» **Set exercise**:
Copy out the listing from the line containing "will (x=17, y=18)." through the end of the listing, both ends included, with the requests unchanged and 67 added to every coordinate in the answers.
= = =
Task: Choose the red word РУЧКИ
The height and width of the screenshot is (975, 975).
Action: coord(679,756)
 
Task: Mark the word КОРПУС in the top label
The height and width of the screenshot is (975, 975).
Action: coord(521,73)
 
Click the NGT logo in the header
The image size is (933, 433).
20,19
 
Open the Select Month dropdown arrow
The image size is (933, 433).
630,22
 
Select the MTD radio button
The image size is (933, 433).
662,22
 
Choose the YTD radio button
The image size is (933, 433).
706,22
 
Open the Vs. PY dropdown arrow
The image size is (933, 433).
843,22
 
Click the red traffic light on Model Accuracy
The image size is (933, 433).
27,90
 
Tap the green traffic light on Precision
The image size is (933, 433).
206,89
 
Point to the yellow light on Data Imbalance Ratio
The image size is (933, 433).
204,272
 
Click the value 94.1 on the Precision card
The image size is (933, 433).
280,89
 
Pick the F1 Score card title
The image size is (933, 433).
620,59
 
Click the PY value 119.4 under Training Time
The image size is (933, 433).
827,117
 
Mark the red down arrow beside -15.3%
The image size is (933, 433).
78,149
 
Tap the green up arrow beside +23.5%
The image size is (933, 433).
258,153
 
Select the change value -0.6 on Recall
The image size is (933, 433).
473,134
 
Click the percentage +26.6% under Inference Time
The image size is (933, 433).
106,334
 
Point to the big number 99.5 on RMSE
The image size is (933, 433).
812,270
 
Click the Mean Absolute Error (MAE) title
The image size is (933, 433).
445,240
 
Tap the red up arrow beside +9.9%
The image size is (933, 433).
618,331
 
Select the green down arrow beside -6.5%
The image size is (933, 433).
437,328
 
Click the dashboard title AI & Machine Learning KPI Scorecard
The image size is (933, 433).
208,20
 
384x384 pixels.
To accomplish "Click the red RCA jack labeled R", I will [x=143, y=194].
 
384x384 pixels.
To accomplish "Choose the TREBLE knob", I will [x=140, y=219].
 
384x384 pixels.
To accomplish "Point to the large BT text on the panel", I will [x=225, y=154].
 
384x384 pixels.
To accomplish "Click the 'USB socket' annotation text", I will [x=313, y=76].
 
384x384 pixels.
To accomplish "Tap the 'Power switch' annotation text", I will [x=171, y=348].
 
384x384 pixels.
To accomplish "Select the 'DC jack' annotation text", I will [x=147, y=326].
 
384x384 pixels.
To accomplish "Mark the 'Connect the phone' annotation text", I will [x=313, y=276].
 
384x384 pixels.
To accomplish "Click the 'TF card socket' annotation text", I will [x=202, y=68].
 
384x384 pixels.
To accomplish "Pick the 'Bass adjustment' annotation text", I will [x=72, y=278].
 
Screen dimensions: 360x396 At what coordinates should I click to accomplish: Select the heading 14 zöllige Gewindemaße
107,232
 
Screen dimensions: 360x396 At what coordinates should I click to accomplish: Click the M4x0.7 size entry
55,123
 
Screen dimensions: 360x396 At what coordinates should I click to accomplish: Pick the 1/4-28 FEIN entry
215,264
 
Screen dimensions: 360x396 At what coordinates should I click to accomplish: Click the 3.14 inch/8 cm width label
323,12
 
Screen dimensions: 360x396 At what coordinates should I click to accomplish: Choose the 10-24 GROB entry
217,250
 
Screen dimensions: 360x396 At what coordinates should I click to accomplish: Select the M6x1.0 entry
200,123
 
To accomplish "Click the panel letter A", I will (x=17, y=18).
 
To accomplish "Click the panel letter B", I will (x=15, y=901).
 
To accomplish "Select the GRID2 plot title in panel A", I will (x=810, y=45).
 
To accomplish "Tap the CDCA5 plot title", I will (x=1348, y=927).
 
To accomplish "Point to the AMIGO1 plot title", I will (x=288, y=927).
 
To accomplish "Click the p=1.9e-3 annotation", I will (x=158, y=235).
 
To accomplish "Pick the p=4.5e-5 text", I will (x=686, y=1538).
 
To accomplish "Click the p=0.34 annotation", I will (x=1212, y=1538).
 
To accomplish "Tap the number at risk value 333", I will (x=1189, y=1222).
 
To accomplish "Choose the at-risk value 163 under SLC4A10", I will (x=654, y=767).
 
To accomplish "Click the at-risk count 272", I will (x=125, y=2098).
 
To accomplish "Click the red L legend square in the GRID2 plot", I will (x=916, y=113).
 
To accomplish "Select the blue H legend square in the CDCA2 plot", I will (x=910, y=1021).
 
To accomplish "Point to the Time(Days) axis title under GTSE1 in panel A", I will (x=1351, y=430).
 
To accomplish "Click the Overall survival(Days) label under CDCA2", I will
= = =
» **Answer to the problem**:
To accomplish "Click the panel letter A", I will (x=84, y=85).
 
To accomplish "Click the panel letter B", I will (x=82, y=968).
 
To accomplish "Select the GRID2 plot title in panel A", I will (x=877, y=112).
 
To accomplish "Tap the CDCA5 plot title", I will (x=1415, y=994).
 
To accomplish "Point to the AMIGO1 plot title", I will (x=355, y=994).
 
To accomplish "Click the p=1.9e-3 annotation", I will (x=225, y=302).
 
To accomplish "Pick the p=4.5e-5 text", I will (x=753, y=1605).
 
To accomplish "Click the p=0.34 annotation", I will (x=1279, y=1605).
 
To accomplish "Tap the number at risk value 333", I will (x=1256, y=1289).
 
To accomplish "Choose the at-risk value 163 under SLC4A10", I will (x=721, y=834).
 
To accomplish "Click the at-risk count 272", I will (x=192, y=2165).
 
To accomplish "Click the red L legend square in the GRID2 plot", I will (x=983, y=180).
 
To accomplish "Select the blue H legend square in the CDCA2 plot", I will (x=977, y=1088).
 
To accomplish "Point to the Time(Days) axis title under GTSE1 in panel A", I will (x=1418, y=497).
 
To accomplish "Click the Overall survival(Days) label under CDCA2", I will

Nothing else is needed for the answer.